The spinoff's two writers, Landon and Bird, are both self-professed Christians, and they told The Hollywood Reporter that this new spinoff will be angled toward skeptics of Christianity, rather than believers, in the hopes of educating them on the teachings of the bible.
"['Jesus of Nazareth'] will be traditional in the sense we're going to stay true to the Gospel, but it won't be traditional in the sense that our version is actually going to be made for the skeptic, not the believer," Landon told The Hollywood Reporter.
"The Bible" miniseries has become the talk of Hollywood since it premiered on March 3, as it has received record-breaking ratings, thus revealing that perhaps America's viewership is craving more faith-inspired programming.

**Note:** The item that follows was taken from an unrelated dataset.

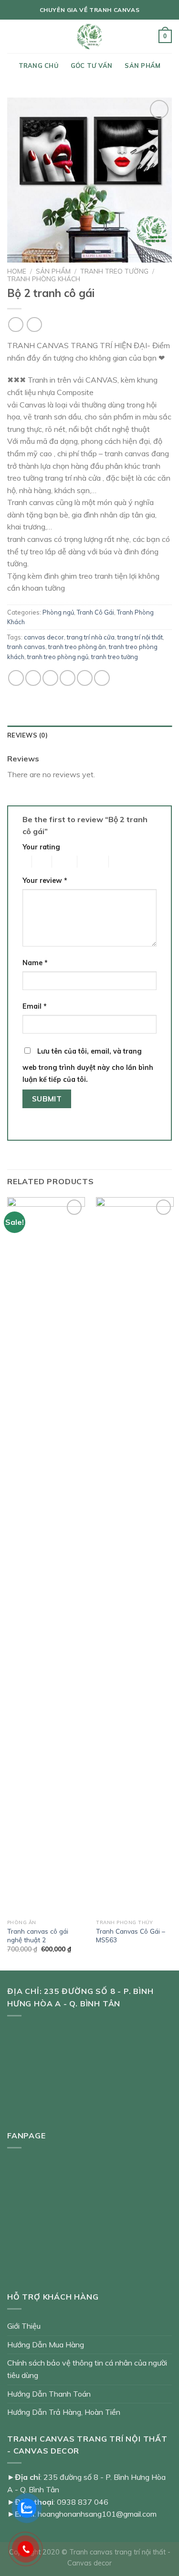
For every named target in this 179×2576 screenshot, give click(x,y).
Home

Since its premiere, "The Bible," which was produced by Mark Burnett of "Survivor" and Roma Downey of "Touched by an Angel," has received over 10 million viewers each new episode, thus making it the most watched television program on Sunday nights.
Phil Cooke, a media consultant focused primarily on the Christian market and founder of Cooke Pictures, previously told The Christian Post that many leaders in the film and television businesses understand that America wants to see more Christian-themed shows.
"There's no question that decision makers in Hollywood and the media business are getting the message … It's simply good business to respect that audience, and I think the vast majority of media leaders I encounter totally get that," Cooke told CP.
The theme of Christianity is not only hitting the television outlet but also the movie business.
In 2014, a revamp of the movie "Left Behind," which tells the story of the Rapture among other biblical themes, will be released.
"Left Behind" will star Nicolas Cage, Chad Michael Murray and Ashley Tisdale.
"The Bible" wraps up its 10-part miniseries this Easter Sunday, March 31, with a two-hour episode featuring the crucifixion, death, and resurrection of Jesus Christ.